:: TEXTE FOURNI ::

N.B. – On me reproche d’être comte de Ferney ; que ces jean-f…..-là viennent donc dans la terre de Ferney, je les mettrai au pilori. N’allez pas vous aviser de m’écrire à monsieur le comte, comme fait Luc ; mais écrivez à Voltaire, gentilhomme ordinaire du roi, titre dont je fais cas, titre que le roi m’a conservé avec les fonctions ; car, pardieu ! ce qu’on ne sait pas, c’est que le roi a de la bonté pour moi, c’est que je suis très bien auprès de madame de Pompadour et de M. le duc de Choiseul, et que je ne crains rien, et que je me f… de… et de … et de …, ainsi que de Chaumeix, et que je leur donnerai sur les oreilles dans l’occasion. Pourtant brûlez ma lettre, et gardez le secret à qui vous aime.

 

 

1 – Les Facéties contre Pompignan. Voyez Robbé, sous le nom duquel Voltaire les donne ici, était un poète licencieux. (G.A.)

 

 

 

 

 

à M. le comte d’Argental.

 

Aux Délices, 25 Mai 1760.

 

 

          Je n’aime point, mon divin ange, que madame Scaliger soit toujours malade ; cela nuit beaucoup à la douceur de ma vie.

 

          Vous êtes un homme bien hardi de vouloir faire jouer la Mort de Socrate ; vous êtes un anti-Anitus. Mais que dira maître Anitus-Joly de Fleury ? Ce Socrate est un peu fortifié depuis longtemps par de nouvelles scènes, par des additions dans le dialogue. Toutes ces additions ne tendent qu’à rendre les persécuteurs plus ridicules et plus exécrables ; mais aussi elles ne contribueront pas à les désarmer. Les Fleury feront ce qu’ils firent à Mahomet ; et ce pantalon de Rezzonico ne fera pas pour moi ce que fit ce bon polichinelle de Benoît XIV. Voyez ce que vous pouvez hasarder. Je suis à vos ordres avec toute la témérité possible. Je vous avertis seulement que les déclamations de Socrate, sur la fin, doivent être bien courtes, et que celui qu’on va pendre ne doit pas pérorer longtemps ; tout sermon est ennuyeux.

:::
:: INFORMATIONS ::

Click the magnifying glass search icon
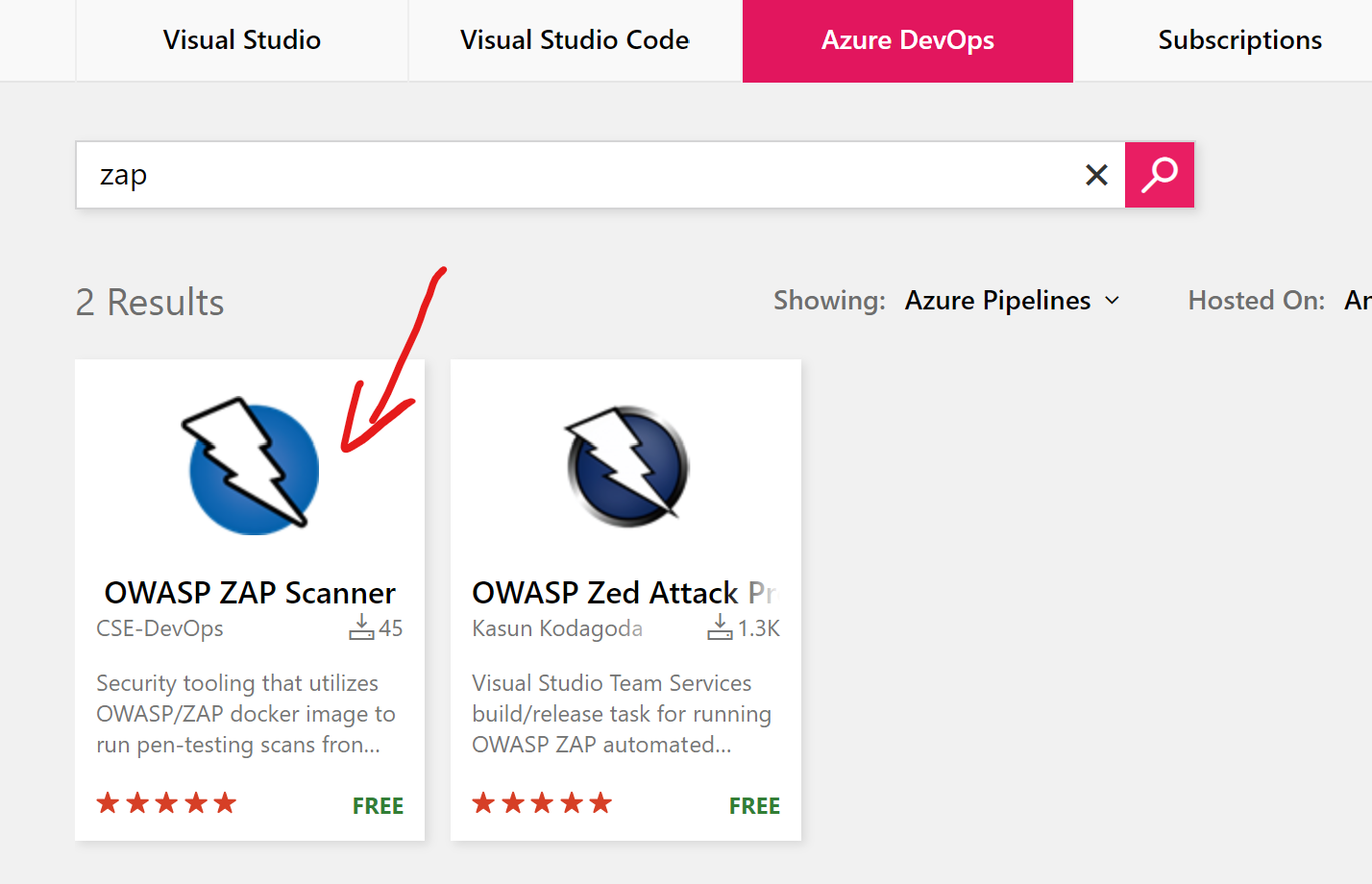This screenshot has height=884, width=1372. 1159,174
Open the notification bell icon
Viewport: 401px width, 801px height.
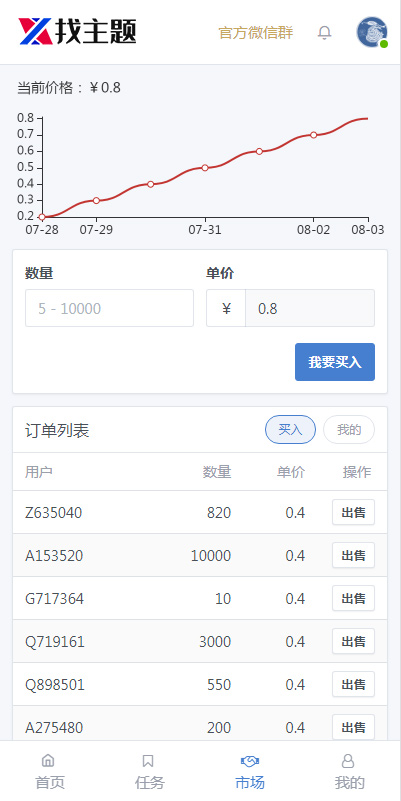[324, 33]
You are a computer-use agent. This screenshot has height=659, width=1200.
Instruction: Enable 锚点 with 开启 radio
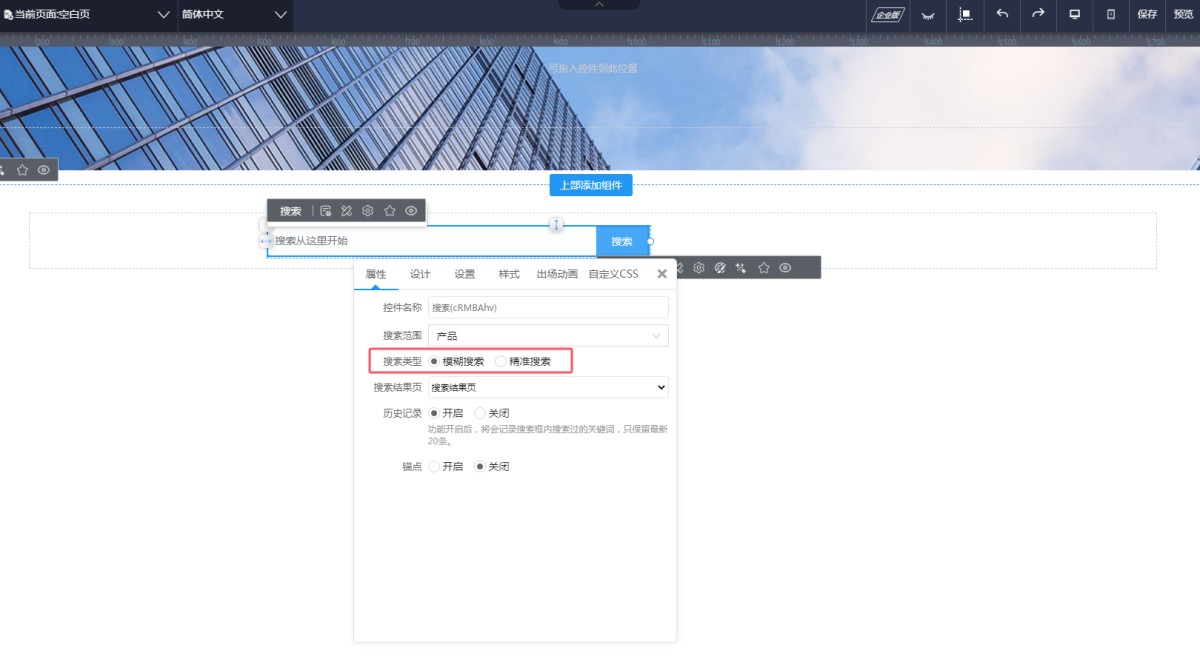tap(434, 466)
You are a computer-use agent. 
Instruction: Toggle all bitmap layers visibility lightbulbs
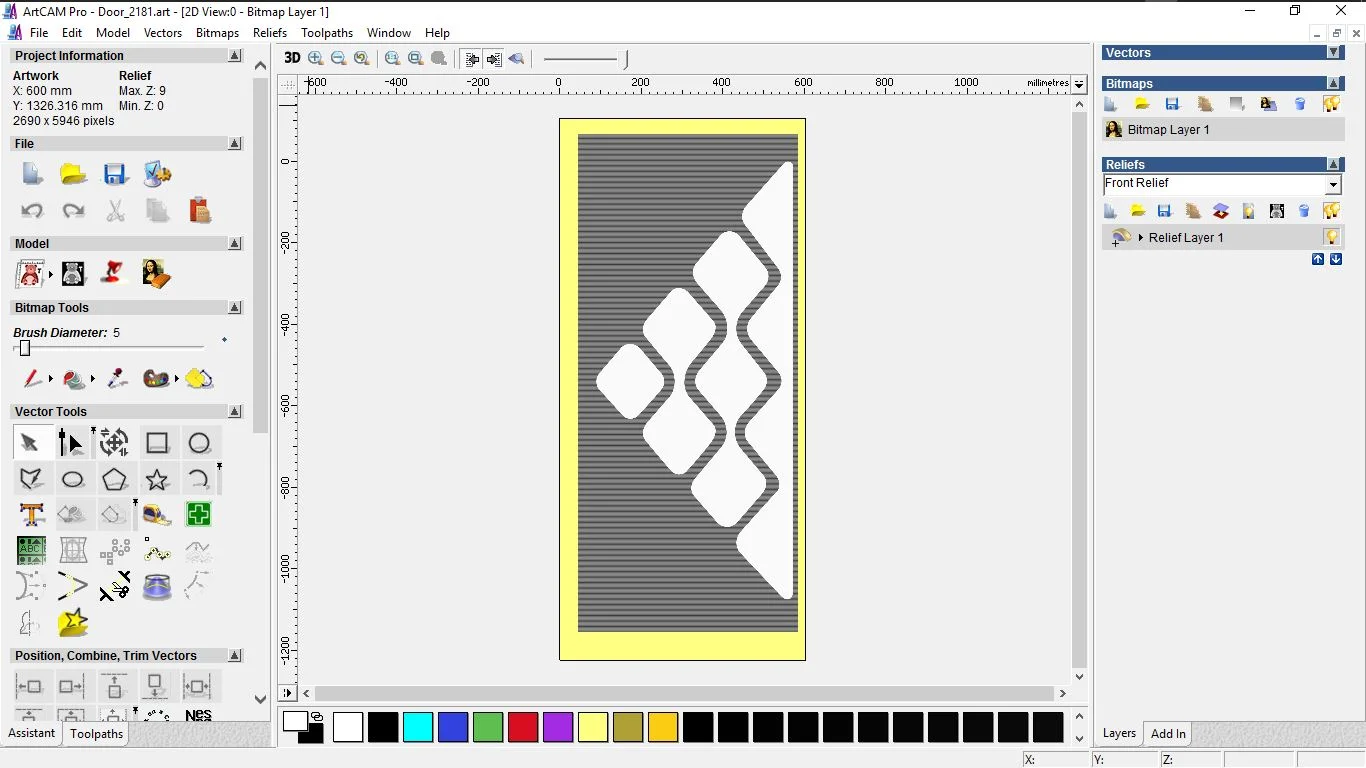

:::

- **OBJECTIF DE L'EXERCICE**
Répondez à ces questions sur le texte fourni :
(a) Dans la note qui commence par « N.B. », sous quel titre faut-il écrire à Voltaire ?
(b) D'où et de quand est datée la lettre à M. le comte d'Argental ?
(c) Comment doivent être les déclamations de Socrate sur la fin ?

- **RÉSULTAT DE LA TÂCHE**
(a) Gentilhomme ordinaire du roi.
(b) Aux Délices, le 25 mai 1760.
(c) Bien courtes.